In short, the era of massive industrial buildup, the so-called "ghost towns," toxic assets, growing debt and surplus that China was known for was coming to an end. China has entered a new era of robust growth, and its policies to tackle blue sky pollution are at the forefront. Under these conditions, of course, there was no indication that steel production would ever reach 1 billion tonnes.
So it came as a surprise to many that steel production has increased by 15 percent over the past two years. China produced a record 928 million tonnes of steel in 2018, up 6.6 percent from a year earlier, according to the World Steel Association. Most of the forecasts for the beginning of the year provided for production growth by 1-2 percent. Perhaps the 1 billion tonne target was not so far-fetched, as it would take less than 1 percent annual growth (CAGR) over the next 10 years to reach that level.
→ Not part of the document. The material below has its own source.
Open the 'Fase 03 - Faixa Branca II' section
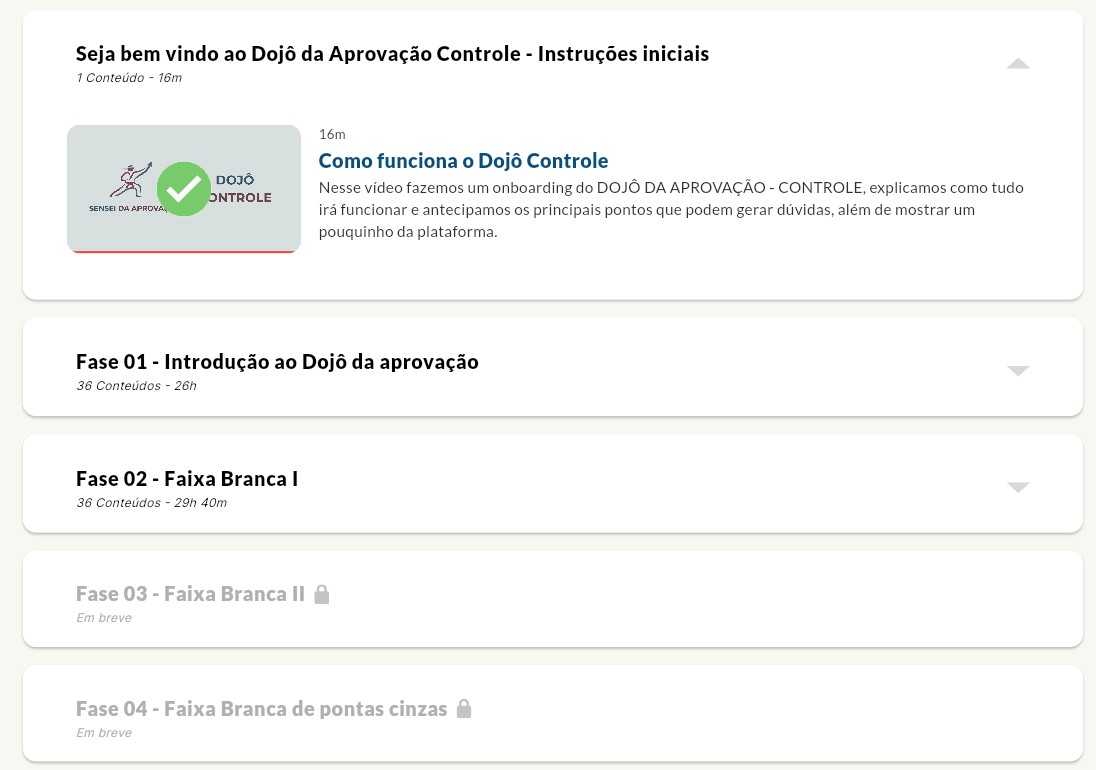 (x=190, y=593)
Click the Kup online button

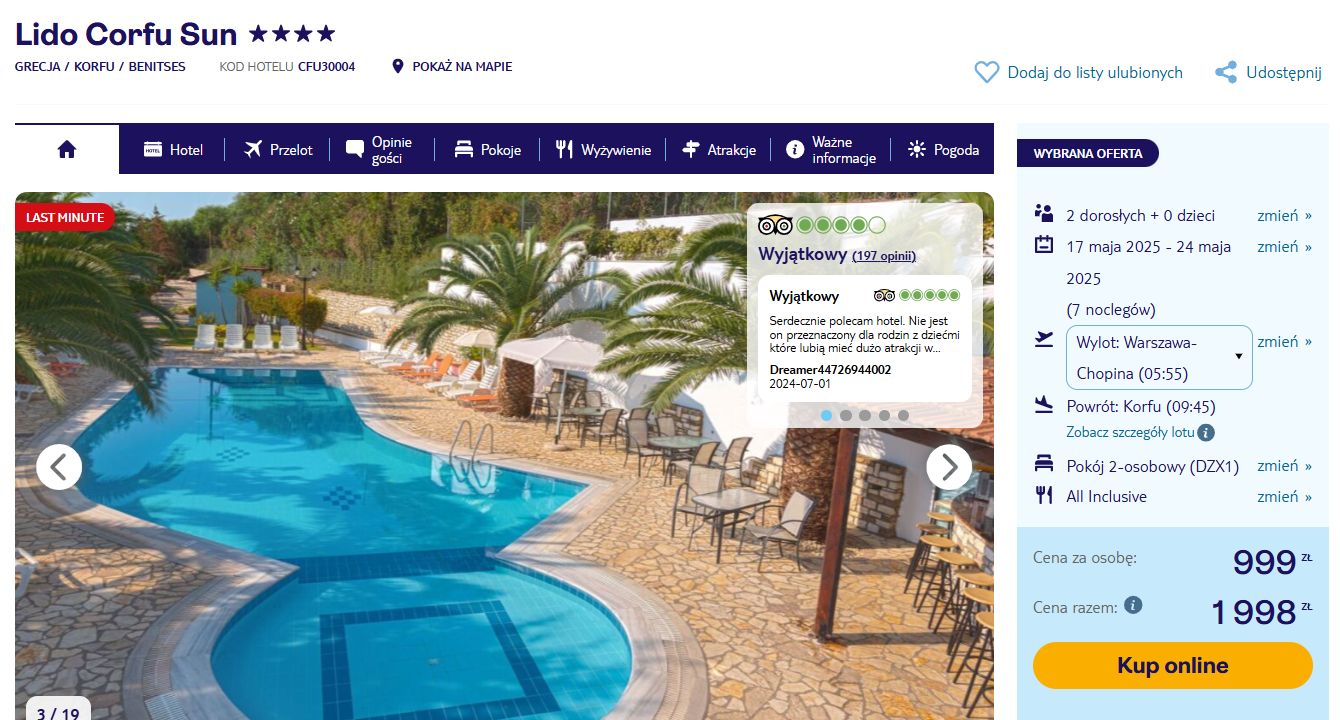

Indeed, China kicked off 2019 with a leap forward, with February steel production of 71 million tonnes up 9.2 percent from the previous year.
Analysts at S&P Global Platts expect Chinese steel production to grow 2-3 percent this year to 947-956 million tonnes as local mills maintain strong performance to enjoy decent margins.
The main problem for the rest of the world is that if China's economy is slowing and domestic demand is not strong enough to absorb all of the steel it produces, its exports could destabilize world steel prices, as they did in 2014-16. During this period, China exported over 100 million tons of steel per year. As a consequence, by the end of 2015, prices for steel and raw materials hit the bottom.
In the United States Midwest region, domestic hot rolled steel prices averaged $ 373 per tonne in December 2015, even lower than during the global financial crisis and 40 percent lower than the same month a year earlier ... Today scrap metal costs $ 30 more there.
Unsurprisingly, many international steel companies have been forced to cut production and staff, unable to continue operating at subeconomic prices. Some metallurgical companies never recovered and were subsequently forced to look for a buyer for their assets. A host of anti-dumping duties have been imposed to protect the local steel industry, and last year the US imposed a 25 percent import tariff on steel from many countries. But trade protection measures often simply shift the problem of supply pressure from one place to another: when one door closes, exporters try to open another.
China's overcapacity has been a frequent topic at meetings of international governments such as the G20. China has long been the focus of the U.S. steel industry, despite Chinese steel accounting for less than 2 percent of the United States' steel imports, and import tariffs on steel and aluminum, imposed by Donald Trump as a measure to protect national security, have escalated into more wide trade conflict.